▶ READING PASSAGE

51% of Canadians had no last Will and testament.
35% of Canadians had one that was not up to date.
(Source Angus Reid Institute Survey – January 2018)
In over 35 years of practice, I think I have heard every excuse under the sun as to why it was not a good time to either prepare a Will or update the existing document.
- “It’s a lot of bother – I am sure my kids will work it out once I pass.”
- “A Will? Why? My mother is still doing fine and she walked around the neighbourhood this morning – and she’s 95. Surely, I don’t need to worry about this today.”
- “LOL – I have absolutely nothing of value. My husband can just throw it all in the garbage can and start dating again when I am gone!!!”
- “A friend of mine got her Will done – and it caused nothing but aggravation and fighting in her family. No thank you!!!!”
- “I just don’t have the time. Work, kids, hockey – I don’t want to sit in a lawyer’s office for several hours, while he just keeps asking me more and more personal questions”.

Records from a dataset
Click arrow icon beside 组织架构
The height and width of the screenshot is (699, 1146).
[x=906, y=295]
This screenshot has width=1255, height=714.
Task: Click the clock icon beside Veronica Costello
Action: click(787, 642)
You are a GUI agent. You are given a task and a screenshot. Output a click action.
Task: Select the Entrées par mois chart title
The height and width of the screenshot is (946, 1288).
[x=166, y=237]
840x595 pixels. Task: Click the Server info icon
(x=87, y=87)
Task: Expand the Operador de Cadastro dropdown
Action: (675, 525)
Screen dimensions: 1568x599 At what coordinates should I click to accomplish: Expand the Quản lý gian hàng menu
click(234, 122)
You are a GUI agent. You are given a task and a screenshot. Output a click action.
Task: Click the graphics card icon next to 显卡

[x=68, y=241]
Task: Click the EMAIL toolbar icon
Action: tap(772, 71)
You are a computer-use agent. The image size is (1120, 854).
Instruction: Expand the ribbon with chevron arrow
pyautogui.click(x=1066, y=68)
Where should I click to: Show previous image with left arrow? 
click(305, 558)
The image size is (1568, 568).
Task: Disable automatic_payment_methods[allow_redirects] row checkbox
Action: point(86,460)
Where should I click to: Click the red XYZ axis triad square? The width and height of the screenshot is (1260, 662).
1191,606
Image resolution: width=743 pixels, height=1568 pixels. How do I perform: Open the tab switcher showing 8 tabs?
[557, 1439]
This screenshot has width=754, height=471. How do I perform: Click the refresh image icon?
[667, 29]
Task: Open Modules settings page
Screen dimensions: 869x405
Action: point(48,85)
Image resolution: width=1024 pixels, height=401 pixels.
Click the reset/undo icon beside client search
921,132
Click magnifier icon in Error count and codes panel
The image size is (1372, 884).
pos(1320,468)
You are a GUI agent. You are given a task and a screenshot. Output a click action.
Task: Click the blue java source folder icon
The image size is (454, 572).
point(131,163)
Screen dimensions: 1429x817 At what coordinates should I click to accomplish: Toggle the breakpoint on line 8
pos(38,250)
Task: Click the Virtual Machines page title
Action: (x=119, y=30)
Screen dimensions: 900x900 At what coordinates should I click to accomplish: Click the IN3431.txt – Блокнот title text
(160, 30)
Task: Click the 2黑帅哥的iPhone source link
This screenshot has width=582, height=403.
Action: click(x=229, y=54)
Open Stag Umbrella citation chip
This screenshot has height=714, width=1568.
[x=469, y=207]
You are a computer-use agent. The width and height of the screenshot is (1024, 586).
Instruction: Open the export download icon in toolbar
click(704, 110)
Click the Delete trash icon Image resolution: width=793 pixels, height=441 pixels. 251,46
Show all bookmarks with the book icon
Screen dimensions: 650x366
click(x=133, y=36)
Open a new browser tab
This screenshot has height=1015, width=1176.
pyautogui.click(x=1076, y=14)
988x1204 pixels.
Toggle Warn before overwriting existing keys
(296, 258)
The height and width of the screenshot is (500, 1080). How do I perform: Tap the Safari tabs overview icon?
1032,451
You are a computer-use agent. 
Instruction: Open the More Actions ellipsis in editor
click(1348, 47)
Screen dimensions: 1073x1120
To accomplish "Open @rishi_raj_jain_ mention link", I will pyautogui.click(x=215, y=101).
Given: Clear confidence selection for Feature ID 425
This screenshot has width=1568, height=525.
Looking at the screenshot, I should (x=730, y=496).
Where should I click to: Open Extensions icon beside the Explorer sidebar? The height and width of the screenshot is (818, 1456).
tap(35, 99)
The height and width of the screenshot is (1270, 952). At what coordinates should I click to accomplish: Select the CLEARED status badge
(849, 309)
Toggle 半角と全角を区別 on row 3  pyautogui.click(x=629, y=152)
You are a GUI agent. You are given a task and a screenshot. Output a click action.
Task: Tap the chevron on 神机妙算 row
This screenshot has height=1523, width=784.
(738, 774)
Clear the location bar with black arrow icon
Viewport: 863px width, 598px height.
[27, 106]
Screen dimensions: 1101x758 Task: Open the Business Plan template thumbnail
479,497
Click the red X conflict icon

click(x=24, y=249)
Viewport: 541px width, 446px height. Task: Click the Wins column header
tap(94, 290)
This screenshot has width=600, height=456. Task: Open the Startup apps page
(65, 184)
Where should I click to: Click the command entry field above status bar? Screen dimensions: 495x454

▶ PROBLEMS AND TASKS
• a. Decide whether each statement agrees with the passage about Wills, answering yes or no and quoting the words from the passage that settle it: (i) 51% of Canadians had no last Will and testament. (ii) The survey figures come from a study conducted in 2020. (iii) One of the excuses mentions a mother who is 95.
• b. Pick up the passage about Wills after its last sentence and continue it.
The records are separate material and have no connection to the passage about Wills.

▶ TASK-BY-TASK ANSWERS
• a.
(i) Yes: "51% of Canadians had no last Will and testament."
(ii) No: "Angus Reid Institute Survey – January 2018"
(iii) Yes: "and she’s 95."

• b.
- “ It is so expensive.”
I get it.
It is difficult to face the future and think about tough decisions – for ourselves, our partners, our parents and our extended family.
Preparing a Will – and two additional supplementary documents – Power of Attorney for Personal Care, and Power of Attorney for Property – involve both a commitment of time and some honest, open discussion.
Life is unpredictable.
Accidents, illness, job loss, family breakups – a lot can happen, and sometimes, we can truly be caught off guard.
During the COVID pandemic, we have all witnessed how illness can devastate a family. And sadly, how many families can find themselves at a crossroads if life saving decisions for an individual must be made on their behalf – by other family members.
Can you imagine asking your wife “If you contract COVID, and must be put on a respirator, and may still die nevertheless, or never be taken off the device, what would you want?”
(If this is too much to think of right now – STOP READING – and come back at another time)
I wanted to let you know that our firm, with over 35 years of experience in developing Wills and Powers of Attorney for clients, has a seamless, contactless system in place.
Step 1 – Ask for a copy of our brochure, which outlines our service and rates.
Step 2 – If you are ready to move forward, we will send you a questionnaire which asks a variety of questions that you need to answer – and discuss with your loved ones.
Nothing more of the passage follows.